Como esses estados se opõem assim uns aos outros, a maior oposição está entre os dois extremos, mais do que entre cada extremo e o meio-termo. Pois os extremos estão mais distantes um do outro do que do intermediário, assim como o grande está mais longe do pequeno, e o pequeno do grande, do que ambos estão do que é igual.
Além disso, alguns extremos guardam certa semelhança com o meio-termo, como a imprudência se parece com a coragem e o esbanjamento com a generosidade. Mas os extremos mostram a maior diferença um em relação ao outro. Ora, definimos como contrárias as coisas que estão mais afastadas entre si, de modo que as coisas mais distantes são mais contrárias.

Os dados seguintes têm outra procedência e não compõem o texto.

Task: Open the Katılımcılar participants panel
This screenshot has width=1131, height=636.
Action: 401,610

Em relação ao meio-termo, em alguns casos é a falta que mais se opõe a ele, em outros é o excesso. Por exemplo, não é a imprudência, que é um excesso, mas a covardia, que é uma falta, o que mais se opõe à coragem. E não é a insensibilidade, que é uma falta, mas o descontrole, que é um excesso, o que mais se opõe à temperança.

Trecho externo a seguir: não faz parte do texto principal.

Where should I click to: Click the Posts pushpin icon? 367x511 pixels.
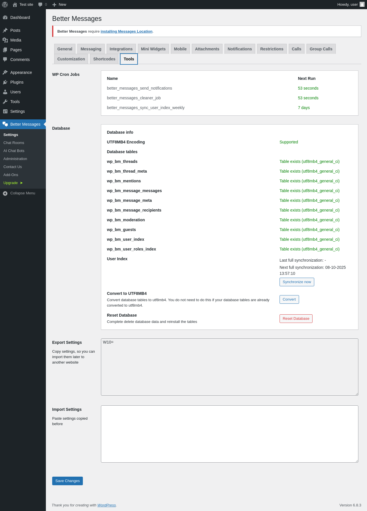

Isso acontece por duas razões. A primeira vem da própria coisa: como um dos extremos está mais próximo e mais parecido com o meio-termo, opomos ao intermediário não esse extremo, mas o seu contrário. Por exemplo, como a imprudência é considerada mais parecida e mais próxima da coragem, e a covardia mais diferente, opomos antes a covardia à coragem, pois aquilo que está mais distante do meio-termo é tido como mais contrário a ele.
Essa é, então, uma das razões, tirada da própria coisa. A outra vem de nós mesmos: as coisas para as quais temos uma tendência natural mais forte parecem mais contrárias ao meio-termo. Por exemplo, somos naturalmente mais inclinados aos prazeres, e por isso somos mais facilmente arrastados para o descontrole do que para a contenção.
Chamamos de contrário ao meio-termo, portanto, sobretudo as direções para as quais costumamos exagerar com mais frequência. Por isso o descontrole, que é um excesso, é o mais contrário à temperança.